A la suite du décès du chaton, Mme [X] a assigné Mme [T] devant le tribunal judiciaire de Caen par acte du 22 décembre 2022, pour voir constater que son consentement a été vicié par dol, prononcer la nullité de la vente et obtenir outre la restitution du prix de vente, l’indemnisation de ses préjudices, à savoir 920,74 euros au titre du préjudice matériel et 500 euros au titre du préjudice moral.
Par jugement du 8 juin 2023, le tribunal a débouté Mme [X] de toutes ses demandes, la condamnant aux dépens, étant précisé qu’il était mentionné que le jugement était rendu en premier ressort.
Par déclaration du 7 juillet 2023, Mme [X] a relevé appel de cette décision.
Par conclusions du 14 décembre 2023, Mme [T] a saisi le conseiller chargé de la mise en état d’un incident aux fins d’irrecevabilité de l’appel au visa des articles 122, 562 et 914 du code de procédure civile et de l’article R.211-3-24 du code de l’organisation judiciaire.
En dernier lieu, dans ses conclusions du 15 juillet 2024 , elle demandait de déclarer irrecevable la déclaration d’appel datée du 7 juillet 2023, et de condamner Mme [X] à lui payer les sommes de 2000 euros à titre de dommages et intérêts pour procédure abusive et 2000 euros sur le fondement des articles 700 du code de procédure civile et 37 alinéa 2 de la loi du 10 juillet 1991.

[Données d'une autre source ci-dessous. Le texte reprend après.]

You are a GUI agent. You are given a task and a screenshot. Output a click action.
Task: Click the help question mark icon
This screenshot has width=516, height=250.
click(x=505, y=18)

Par ordonnance du 16 octobre 2024 à laquelle il est renvoyé pour un exposé complet des prétentions des parties, le magistrat chargé de la mise en état de la première chambre civile de la présente cour, a :
— débouté Mme [T] de son incident en irrecevabilité d’appel ;
— déclaré recevable l’appel de Mme [X] effectué le 7 juillet 2023 sous le n° de déclaration 23/01398 contre le jugement du 8 juin 2023 rendu par le tribunal judiciaire de Caen ;
— débouté Mme [T] de sa demande présentée sur incident en dommages-intérêts pour procédure abusive ;
— dit n’y avoir lieu à application sur l’incident de l’article 700 du code de procédure civile et rejeté les demandes respectivement formées par les parties de ce chef en ce compris celle en vertu de l’article 37 de la loi du 10 juillet 1991 ;
— condamné Mme [T] aux dépens de l’incident.
Par requête reçue au greffe le 24 octobre 2024, Mme [T] a déféré cette ordonnance devant la cour.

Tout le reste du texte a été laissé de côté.